Throughout Tennessee, North Carolina, and Georgia, the people who live surrounded by some of the most beautiful and biologically diverse forestlands in the world have spoken. And they have spoken for our forests, a sustainable economy, and our heritage.

A coalition of fishermen, hunters, environmental groups, businesses, religious leaders and unaffiliated average Americans let the Bush administration know that its misguided proposal to temporarily fund rural schools by selling 300,000 acres of our public national forests — approximately 3,000 in Tennessee, 7,000 in North Carolina and nearly 5,000 in Georgia — would not fly.

Due to this groundswell of support for preserving our region’s ecological heritage, members of Congress on both sides of the aisle refused to move the forest-sale legislation this summer, effectively killing it. It was a victory for all of us in the Southeast. But the threats to our forest-based heritage remain. And we must be vigilant if we are going to preserve it for our children and grandchildren to enjoy and benefit from economically.

Now that we’ve successfully protected a portion of our local forestland from being sold off by the federal government, it’s time to protect it more permanently from poorly conceived, poorly planned private development.

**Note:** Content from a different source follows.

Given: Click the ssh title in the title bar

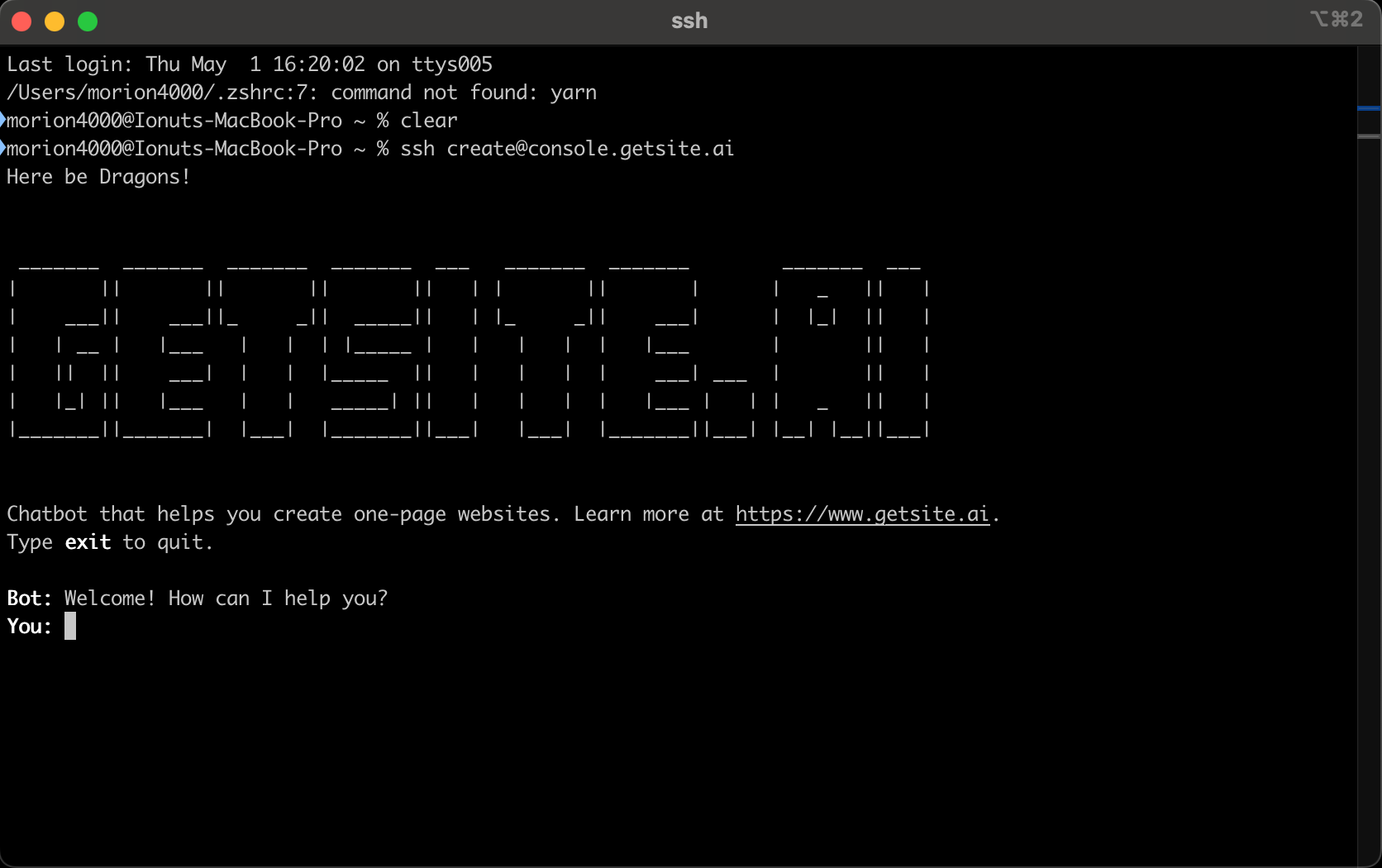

Numerous environmental and conservation groups are with us in this struggle, as are state agencies dedicated to environmental protection. Tennessee’s Heritage Conservation Trust Fund, for example, recently bought 13,000 acres of land from paper industry giant Bowater on the Cumberland Plateau, an environmentally rich region that spans six southeastern states.

Furthermore, the Bowater Corporation has chosen to practice more sustainable forest management. In its recent agreement with the Dogwood Alliance and Natural Resources Defense Council —which has designated the Cumberland Plateau one of 12 BioGems, biologically rare and threatened regions in the Americas — the company chose to forgo forest conversion, protect ecologically important areas, and limit its use of chemicals

But Bowater still has hundreds of thousands of acres it’s trying to sell and much of that land might go to private developers. Thousands of acres of forestland are also for sale by other, less scrupulous timber and paper companies. And state government, land trusts and environmental groups can only do so much. That’s where the rest of us come in — those who stand to gain the most from living in a region that is both environmentally and economically sound.

First of all, we need to accept the common-sense reality that environmental protection is good for our property values, our drinking water supplies, our health and our spiritual well-being. People will pay a premium to live where the air, water and landscape are pure and pristine, and these types of surroundings bring peace of mind.

Secondly, we must balance development with environmental protections by using some of the sound planning practices that hundreds of communities throughout America have used for decades. We do not have to allow each and every form of development to control us.

We can do this by carefully adopting targeted land use protection laws that encourage developers to conserve ecologically and culturally essential areas.

No matter how we plan at the local level, the point is to begin now before the accelerating and inevitable onslaught of development overwhelms our heritage: our precious and limited natural resources.